The first wave of the COVID-19 pandemic induced panic buying among consumers, sending groceries, toilet paper, and more unexpected items flying off the shelves. The retail industry has learned a lot since then, but only a deep dive into consumer data can ward off a repeat situation, say researchers.
In episode 6 of the second season of The “New Normal” podcast series, Professor Warut Khern-am-nuai from the Desautels Faculty of Management at McGill University joins journalist Dave Kaufman to discuss the data behind pandemic buying and how retailers can use an Artificial Intelligence framework to react in real time to unexpected fluctuations in consumer purchasing.
Khern-am-nuai expands on his earlier research on pandemic panic buying to examine the retail industry throughout the COVID-19 pandemic and look to the future of AI in retail, including how one small policy change by retailers could have avoided empty shelves in the first place.

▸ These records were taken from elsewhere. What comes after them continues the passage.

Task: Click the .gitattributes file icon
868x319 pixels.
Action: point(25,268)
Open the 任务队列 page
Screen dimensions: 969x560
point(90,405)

The unstable nature of the COVID-19 pandemic changed the ability for retail to predict spikes in purchasing, and supply chain issues have continued throughout the pandemic for a variety of reasons, yet product shortages have yet to mirror the degree seen at the beginning of the pandemic. Retail data analysis has helped alleviate shortages, but to maintain supply and revenue in an unpredictable world, retailers need to dig deeper into the capabilities of AI.
“If we were to develop the predictive model to predict panic-buying behaviour, it’s not going to work as well as intended,” says Khern-am-nuai. “Instead of trying to predict panic-buying behaviour, we detect the panic-buying behaviour pattern in real time. When it occurs at any store in Canada, we can detect that as soon as five minutes after it happens.”
Khern-am-nuai explains how his research team’s AI models contribute to scientific conversations on how AI can augment business operations and offer a way to assist the retail industry in navigating the post-pandemic world. The AI models are designed to:
- Handle scenarios where the training data consists of multiple subsets, and the nature of different subsets is vastly different.
- Leverage both internal and external data to identify panic-buying behavior so appropriate rationing and fulfillment policies can be put in place to enhance the distribution of essential supplies.
- Identify the change in demand transference.
“If we had this tool before the first wave of panic-buying behaviour, and if stores applied this tool, then they could have improved the access to essential goods by approximately 56 percent,” explains Khern-am-nuai.
For more insights, listen to the full interview with Warut Khern-am-nuai on the Delve podcast.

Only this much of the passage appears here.